**PASSAGE EXTRAIT**

Incendie de Rouen : "Les habitants se méfient et ils ont raison"

par Mathilde ROCHE
Publié le 27 septembre 2019 à 16h59, mis à jour le 28 septembre 2019 à 22h25

Source : Sujet TF1 Info

ROUEN - L'incendie de l'usine Lubrizol à Rouen a duré pendant de longues heures avant d'être maîtrisé par les plus de 300 sapeurs-pompiers mobilisés. Alors que les conséquences des fumées et des suies provoqués par les flammes inquiètent les habitants de la région, LCI s'est entretenu avec Guillaume Blavette, administrateur de France nature environnement (FNE) en Normandie.

Faut-il craindre une pollution toxique ? Alors qu'un violent incendie s'est déclenché dans la nuit du mercredi 25 au jeudi 26 septembre dans l'usine Lubrizol à Rouen, les flammes ont créé un important nuage de fumée et produit des suies qui se sont déposées dans un large périmètre autour de la ville. A cette heure, si les causes de l'incendie, désormais éteint, sont encore inconnues, les riverains et les associations s'inquiètent des conséquences.

**ENREGISTREMENTS FOURNIS**
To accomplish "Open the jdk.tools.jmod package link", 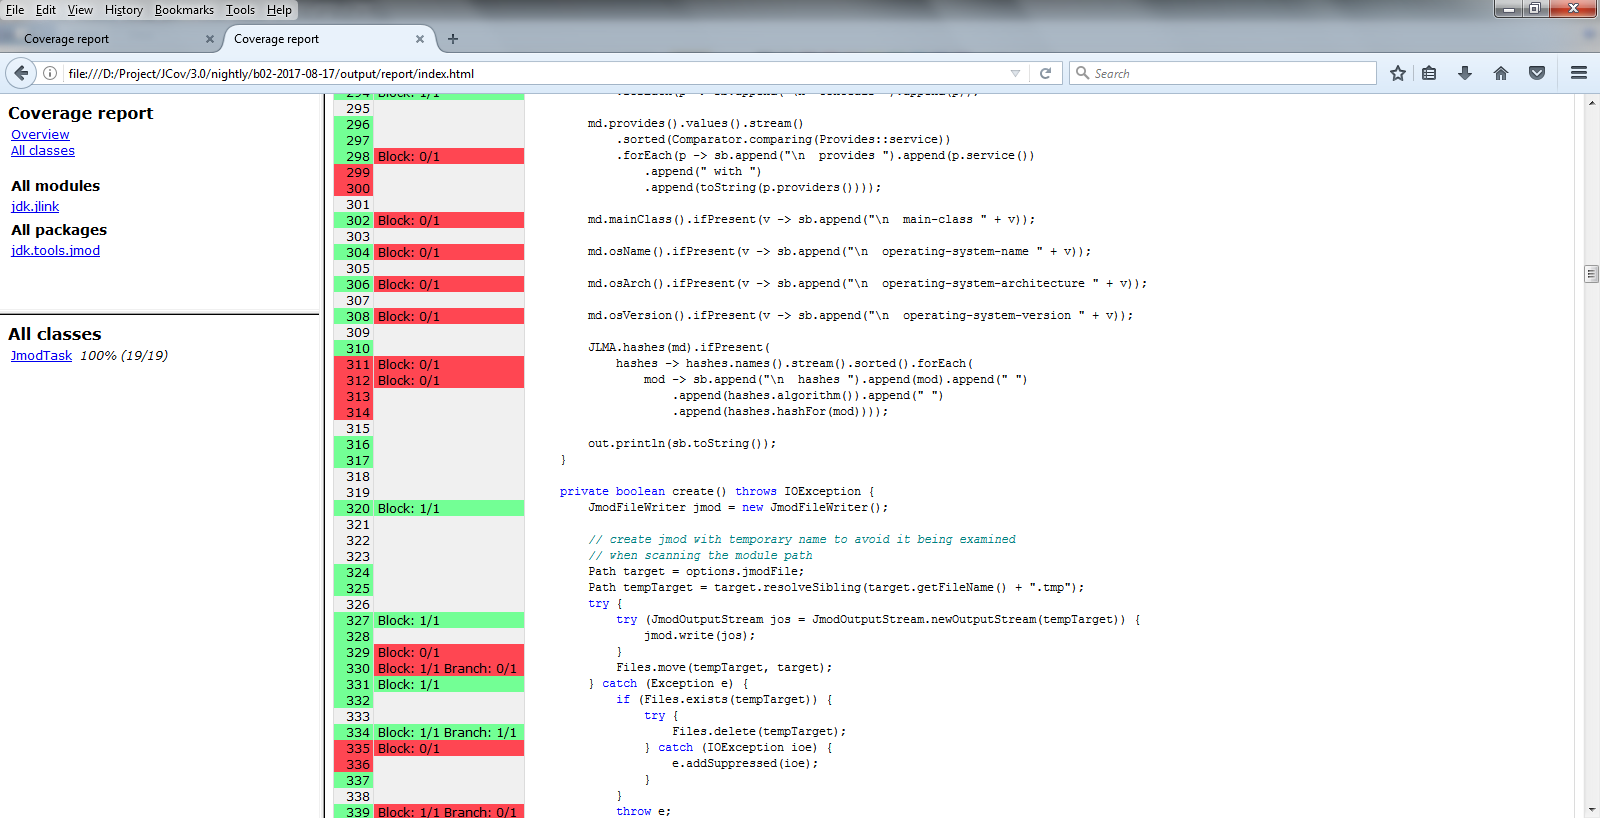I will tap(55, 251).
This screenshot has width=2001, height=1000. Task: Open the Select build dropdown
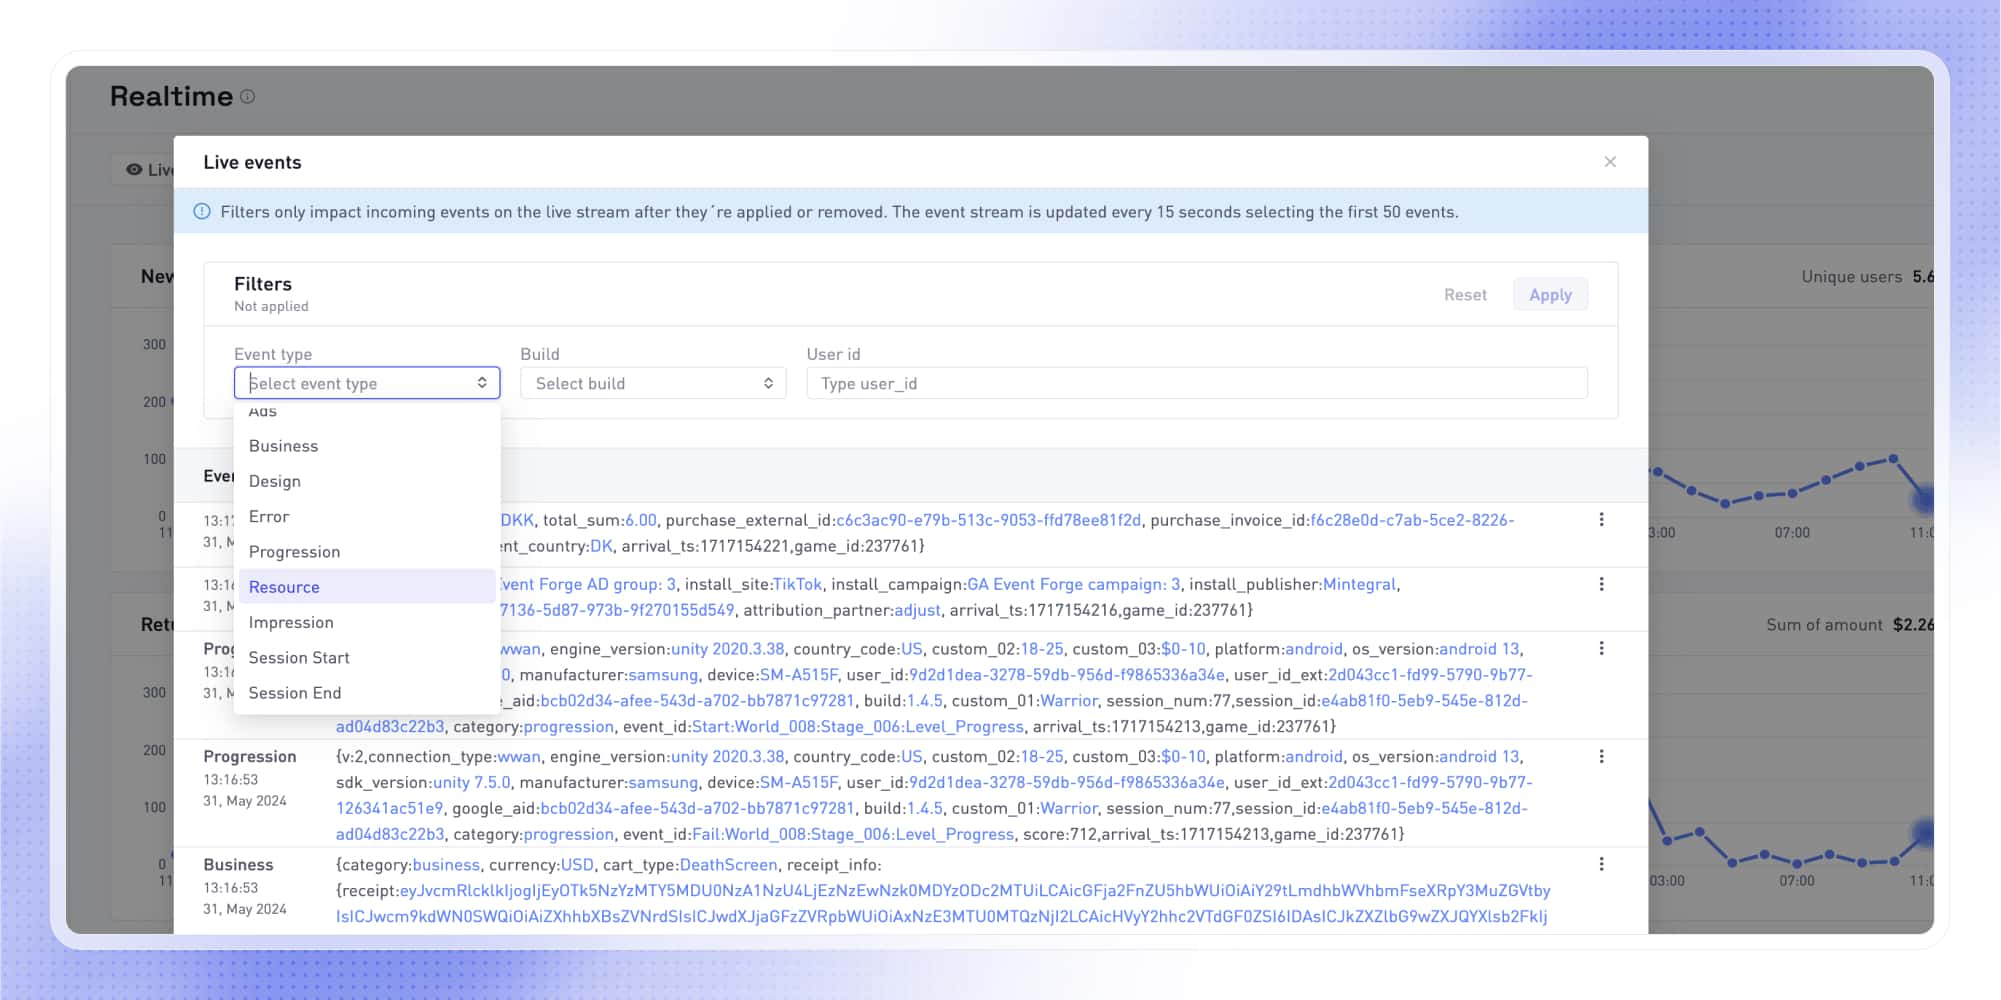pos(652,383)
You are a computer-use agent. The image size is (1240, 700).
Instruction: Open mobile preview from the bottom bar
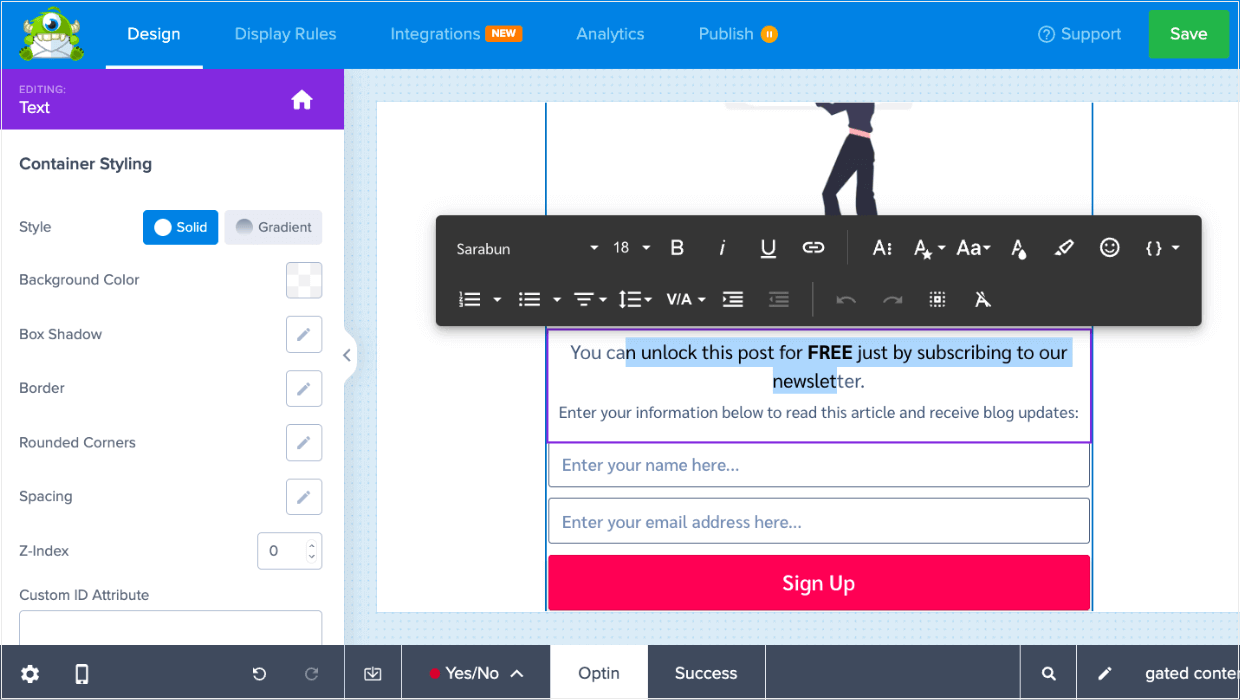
...
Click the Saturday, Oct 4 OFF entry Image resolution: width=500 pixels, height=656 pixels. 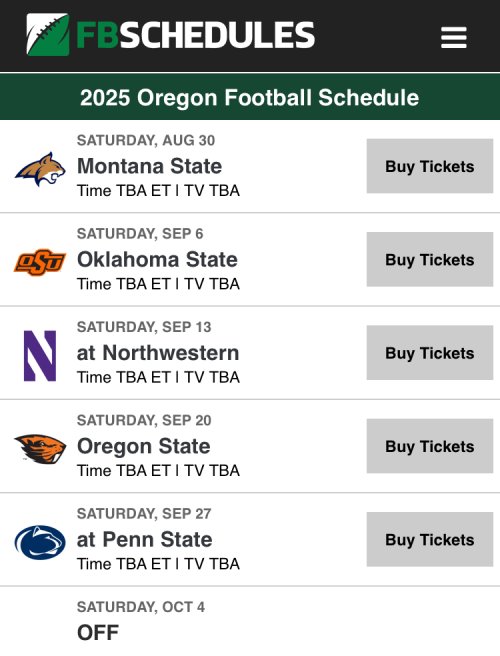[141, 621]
---
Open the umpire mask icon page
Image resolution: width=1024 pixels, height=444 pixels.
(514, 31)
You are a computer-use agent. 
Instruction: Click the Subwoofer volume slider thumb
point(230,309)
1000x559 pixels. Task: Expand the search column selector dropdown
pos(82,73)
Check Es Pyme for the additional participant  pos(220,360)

**À FAIRE**
a: Condensez en deux phrases le paragraphe de l'article sur l'incendie de Rouen qui commence par « Faut-il craindre une pollution toxique ? », en conservant ses faits principaux.
b: Convertissez en liste JSON de chaînes, à raison d'une chaîne par ligne et sans les lignes vides, les lignes des enregistrements allant de celle qui contient « This screenshot has » jusqu'à celle qui contient « Instruction: Open mobile », les deux incluses. Omettez les images dans la réponse.
L'article et les enregistrements constituent deux ensembles de données indépendants.

**RÉSULTATS**
a: Un violent incendie s'est déclenché dans la nuit du mercredi 25 au jeudi 26 septembre dans l'usine Lubrizol à Rouen, créant un important nuage de fumée et produisant des suies déposées dans un large périmètre autour de la ville. Désormais éteint, l'incendie a des causes encore inconnues, et les riverains et les associations s'inquiètent des conséquences.

b:
[
  "This screenshot has width=2001, height=1000. Task: Open the Select build dropdown",
  "pos(652,383)",
  "You are a computer-use agent. The image size is (1240, 700).",
  "Instruction: Open mobile preview from the bottom bar"
]